Collected data entries:
------------

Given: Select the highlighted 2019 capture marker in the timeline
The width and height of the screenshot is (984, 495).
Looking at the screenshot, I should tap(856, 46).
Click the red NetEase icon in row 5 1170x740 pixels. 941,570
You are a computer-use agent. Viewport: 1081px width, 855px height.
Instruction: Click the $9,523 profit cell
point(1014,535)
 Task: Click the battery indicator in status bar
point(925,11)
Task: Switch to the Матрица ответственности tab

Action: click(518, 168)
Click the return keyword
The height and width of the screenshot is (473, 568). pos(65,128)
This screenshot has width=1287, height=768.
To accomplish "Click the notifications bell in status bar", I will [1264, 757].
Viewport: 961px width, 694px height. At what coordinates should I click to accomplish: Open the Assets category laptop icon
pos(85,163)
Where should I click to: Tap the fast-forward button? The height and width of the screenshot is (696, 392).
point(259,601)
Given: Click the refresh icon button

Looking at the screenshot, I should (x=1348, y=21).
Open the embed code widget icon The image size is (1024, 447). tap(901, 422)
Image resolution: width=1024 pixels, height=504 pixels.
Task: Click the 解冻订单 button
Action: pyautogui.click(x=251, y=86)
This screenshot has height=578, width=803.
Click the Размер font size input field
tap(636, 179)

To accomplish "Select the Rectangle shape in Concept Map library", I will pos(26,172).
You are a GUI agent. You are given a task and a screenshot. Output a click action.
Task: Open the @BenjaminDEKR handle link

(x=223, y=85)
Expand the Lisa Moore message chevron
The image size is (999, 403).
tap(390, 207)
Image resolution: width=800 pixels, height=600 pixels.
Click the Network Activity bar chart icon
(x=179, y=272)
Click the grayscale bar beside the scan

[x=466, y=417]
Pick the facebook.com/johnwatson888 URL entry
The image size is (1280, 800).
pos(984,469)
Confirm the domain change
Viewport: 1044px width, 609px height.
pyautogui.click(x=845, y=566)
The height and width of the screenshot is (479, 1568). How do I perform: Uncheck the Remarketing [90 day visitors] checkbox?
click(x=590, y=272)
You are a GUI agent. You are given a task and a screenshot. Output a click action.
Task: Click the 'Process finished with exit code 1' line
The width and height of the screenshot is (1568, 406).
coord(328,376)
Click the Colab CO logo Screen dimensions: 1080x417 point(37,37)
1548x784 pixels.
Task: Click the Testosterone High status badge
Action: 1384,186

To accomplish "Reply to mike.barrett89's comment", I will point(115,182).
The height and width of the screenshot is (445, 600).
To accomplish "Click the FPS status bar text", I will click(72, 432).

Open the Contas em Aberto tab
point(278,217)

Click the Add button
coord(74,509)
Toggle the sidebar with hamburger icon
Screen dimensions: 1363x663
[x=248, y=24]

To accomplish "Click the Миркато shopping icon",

------------

• AIM OF THE EXERCISE: The entries above must be output exactly, with every line preserved.

• RESULT FOR THIS EXERCISE:
Given: Select the highlighted 2019 capture marker in the timeline
The width and height of the screenshot is (984, 495).
Looking at the screenshot, I should tap(856, 46).
Click the red NetEase icon in row 5 1170x740 pixels. 941,570
You are a computer-use agent. Viewport: 1081px width, 855px height.
Instruction: Click the $9,523 profit cell
point(1014,535)
 Task: Click the battery indicator in status bar
point(925,11)
Task: Switch to the Матрица ответственности tab

Action: click(518, 168)
Click the return keyword
The height and width of the screenshot is (473, 568). pos(65,128)
This screenshot has width=1287, height=768.
To accomplish "Click the notifications bell in status bar", I will [1264, 757].
Viewport: 961px width, 694px height. At what coordinates should I click to accomplish: Open the Assets category laptop icon
pos(85,163)
Where should I click to: Tap the fast-forward button? The height and width of the screenshot is (696, 392).
point(259,601)
Given: Click the refresh icon button

Looking at the screenshot, I should (x=1348, y=21).
Open the embed code widget icon The image size is (1024, 447). tap(901, 422)
Image resolution: width=1024 pixels, height=504 pixels.
Task: Click the 解冻订单 button
Action: pyautogui.click(x=251, y=86)
This screenshot has height=578, width=803.
Click the Размер font size input field
tap(636, 179)

To accomplish "Select the Rectangle shape in Concept Map library", I will pos(26,172).
You are a GUI agent. You are given a task and a screenshot. Output a click action.
Task: Open the @BenjaminDEKR handle link

(x=223, y=85)
Expand the Lisa Moore message chevron
The image size is (999, 403).
tap(390, 207)
Image resolution: width=800 pixels, height=600 pixels.
Click the Network Activity bar chart icon
(x=179, y=272)
Click the grayscale bar beside the scan

[x=466, y=417]
Pick the facebook.com/johnwatson888 URL entry
The image size is (1280, 800).
pos(984,469)
Confirm the domain change
Viewport: 1044px width, 609px height.
pyautogui.click(x=845, y=566)
The height and width of the screenshot is (479, 1568). How do I perform: Uncheck the Remarketing [90 day visitors] checkbox?
click(x=590, y=272)
You are a GUI agent. You are given a task and a screenshot. Output a click action.
Task: Click the 'Process finished with exit code 1' line
The width and height of the screenshot is (1568, 406).
coord(328,376)
Click the Colab CO logo Screen dimensions: 1080x417 point(37,37)
1548x784 pixels.
Task: Click the Testosterone High status badge
Action: 1384,186

To accomplish "Reply to mike.barrett89's comment", I will point(115,182).
The height and width of the screenshot is (445, 600).
To accomplish "Click the FPS status bar text", I will click(72, 432).

Open the Contas em Aberto tab
point(278,217)

Click the Add button
coord(74,509)
Toggle the sidebar with hamburger icon
Screen dimensions: 1363x663
[x=248, y=24]

To accomplish "Click the Миркато shopping icon",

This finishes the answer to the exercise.